Why physicians are so unhappy, and what we can do about it.
Health care in America is a $2 trillion, high-growth industry. Doctors are in short supply just about anywhere you go in the country. Many, if not most, family practice doctors are not accepting new patients. Even upper-class, well-insured patients have to wait a couple of weeks or more for a regular appointment with a specialist.
Doctors seem to be busy. Indeed, the surveys show that they are spending as much time or more on patient care activities than they did 10 years ago—and the volume of procedures per physician is way up.
The stock of new physicians (new graduates minus retirees) is growing no faster than the population, but health care costs have been consistently growing at 6 percent to 10 percent per annum over the last decade or more. We are also smartening up as a nation and starting to reward physicians for quality improvement through pay-for-performance schemes. And here is the big one: Given that baby boomers have started to hit the early stages of total body breakdown, the demand for almost every medical specialty is poised to explode.
Reasons to Be Cranky
It would seem to be a brilliant time to be a doctor. You have market power, a demographic bonanza, lots of new technology to use that liberates you from the clutches of hospitals, patients who want to spend time with you, and an American society that appears to grant health care an ever-expanding share of the economy. What’s not to like?
How then can you explain the fact that in Harris Interactive/Harvard surveys of physicians conducted for Strategic Health Perspectives, my colleagues found physician satisfaction at its lowest ebb since we started measuring it in the early 1990s? A full 43 percent are saying they are dissatisfied with their practice. Are these people nuts?
Well, I don’t think they are crazy. Physicians are frustrated by administrative complexity, both public and private. They are angry at the constant threat of Medicare price cuts. They feel they are losing autonomy to faceless bureaucrats in Washington, the state capitals and Hartford, Conn. They see their patients as having to jump through mindless financial hoops that impair their compliance. They are happy about expanding science and knowledge and want to deliver good care, but the economic and administrative circumstances overwhelm the positives and put them in a black mood. Doctors are just cranky.
But what really pisses them off is the gap between their incomes and those of the rest of the high-end college graduates of America. The Center for Health Systems Change analysis of average physician income adjusted for inflation between 1995 and 2003 showed that income for all physicians declined by 7.1 percent over the period; for primary care doctors, by 10.2 percent; for medical specialists, by 2.1 percent; and for surgical specialists, by 8.2 percent. This is in sharp contrast to the 6.9 percent gain that all professional and technical workers made in the same period.

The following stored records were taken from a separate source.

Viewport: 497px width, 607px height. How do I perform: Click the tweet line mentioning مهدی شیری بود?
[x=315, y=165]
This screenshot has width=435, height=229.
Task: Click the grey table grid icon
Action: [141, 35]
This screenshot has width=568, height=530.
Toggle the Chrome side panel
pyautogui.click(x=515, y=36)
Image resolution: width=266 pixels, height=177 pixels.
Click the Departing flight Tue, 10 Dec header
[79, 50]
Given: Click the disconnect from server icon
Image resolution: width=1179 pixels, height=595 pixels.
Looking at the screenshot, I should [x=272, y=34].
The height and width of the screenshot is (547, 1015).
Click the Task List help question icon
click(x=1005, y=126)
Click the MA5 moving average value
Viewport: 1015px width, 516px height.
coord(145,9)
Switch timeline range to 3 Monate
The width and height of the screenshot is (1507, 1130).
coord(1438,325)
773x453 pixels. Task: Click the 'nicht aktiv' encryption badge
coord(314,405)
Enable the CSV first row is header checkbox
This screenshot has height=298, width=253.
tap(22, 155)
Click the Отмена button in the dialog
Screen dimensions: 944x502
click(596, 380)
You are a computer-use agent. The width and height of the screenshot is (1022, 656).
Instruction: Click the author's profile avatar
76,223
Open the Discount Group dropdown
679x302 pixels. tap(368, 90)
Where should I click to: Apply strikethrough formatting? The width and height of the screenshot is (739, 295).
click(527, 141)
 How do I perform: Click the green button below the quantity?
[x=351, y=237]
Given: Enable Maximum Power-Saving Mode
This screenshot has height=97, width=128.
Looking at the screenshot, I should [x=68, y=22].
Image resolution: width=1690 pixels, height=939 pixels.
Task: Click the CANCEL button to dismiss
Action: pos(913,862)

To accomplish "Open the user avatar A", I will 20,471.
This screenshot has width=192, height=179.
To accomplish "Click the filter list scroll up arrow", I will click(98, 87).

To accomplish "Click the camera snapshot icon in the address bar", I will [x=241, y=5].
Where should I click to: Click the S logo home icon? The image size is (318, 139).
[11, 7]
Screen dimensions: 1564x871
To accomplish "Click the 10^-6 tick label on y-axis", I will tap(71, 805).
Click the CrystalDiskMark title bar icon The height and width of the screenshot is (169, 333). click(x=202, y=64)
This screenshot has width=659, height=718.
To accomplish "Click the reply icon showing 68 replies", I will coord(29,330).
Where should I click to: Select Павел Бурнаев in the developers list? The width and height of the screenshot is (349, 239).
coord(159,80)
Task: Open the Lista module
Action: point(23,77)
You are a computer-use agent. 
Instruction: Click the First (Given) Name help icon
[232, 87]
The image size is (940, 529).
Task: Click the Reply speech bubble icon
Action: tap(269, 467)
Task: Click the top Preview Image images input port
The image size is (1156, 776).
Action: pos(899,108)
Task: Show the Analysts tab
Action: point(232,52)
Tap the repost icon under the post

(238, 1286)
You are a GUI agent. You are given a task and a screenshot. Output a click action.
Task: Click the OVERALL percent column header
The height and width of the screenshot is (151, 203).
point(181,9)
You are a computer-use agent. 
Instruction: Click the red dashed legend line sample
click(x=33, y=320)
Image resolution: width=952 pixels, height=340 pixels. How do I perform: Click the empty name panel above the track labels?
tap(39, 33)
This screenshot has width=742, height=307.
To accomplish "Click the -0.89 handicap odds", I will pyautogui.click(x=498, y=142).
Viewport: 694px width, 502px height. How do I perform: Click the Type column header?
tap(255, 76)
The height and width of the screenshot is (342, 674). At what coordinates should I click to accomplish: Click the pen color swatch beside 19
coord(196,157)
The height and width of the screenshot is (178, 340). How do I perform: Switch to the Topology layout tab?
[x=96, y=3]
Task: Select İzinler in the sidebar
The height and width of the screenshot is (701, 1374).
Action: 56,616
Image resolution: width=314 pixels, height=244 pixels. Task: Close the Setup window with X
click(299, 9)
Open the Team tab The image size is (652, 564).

Put in stark local terms, my surgeon neighbors at Stanford drive Chryslers, my software neighbors drive Mercedes, my lawyer neighbors drive multiple BMWs (they are good at multitasking) and my venture capitalist neighbors have off-site garages to store their many exotic cars. If I were a doctor, the smartest kid in my high school class, the top 2 percent of my college class, and magna cum laude at Stanford, I would be pissed off, too. It is pretty bad when the lazy geography graduates like me make more than the surgeons.
While many like to point to the fact that doctors make more money in America than in any other country—which is true—they miss the big point. There are way more undeserving, highly compensated pigs at the health care trough than doctors.
Let’s start at home. Consultants and futurists are paid four to five times what they would be in other countries; hospital CEOs, three to four times; administrators of all types, two to three times; and so on. CEOs of health plans who rack up $100 million-plus in compensation over the course of a career are well ahead of the cumulative earnings of all the ministers of health in the developed world.
And then there are the sales men and women of America. I want my son to be a salesman because America rewards sales more than almost any other profession. There are armies of sales people in American health care, many of whom are making much higher incomes than the doctors they are calling on. These are just estimates: I urge someone with access to all these numbers (such as the compensation consultants) to publish them. Just wait and see how angry the doctors will be then.
The solution is not just to pay doctors more through fee-for-service upgrades or to tweak their incentives through petty pay-for-performance schemes. We need to imagine reimbursement systems that reward clinical excellence and professionalism and that provide incentives to do the right thing for patients, at the right time, in the right place and by the right people (which may mean less expensive and more reliable auxiliary health professionals). We also need to look long and hard at whether we are rewarding acts of commercialism in health care more than the health care services that patients and society really want.
Ian Morrison is an author, consultant and futurist based in Menlo Park, Calif.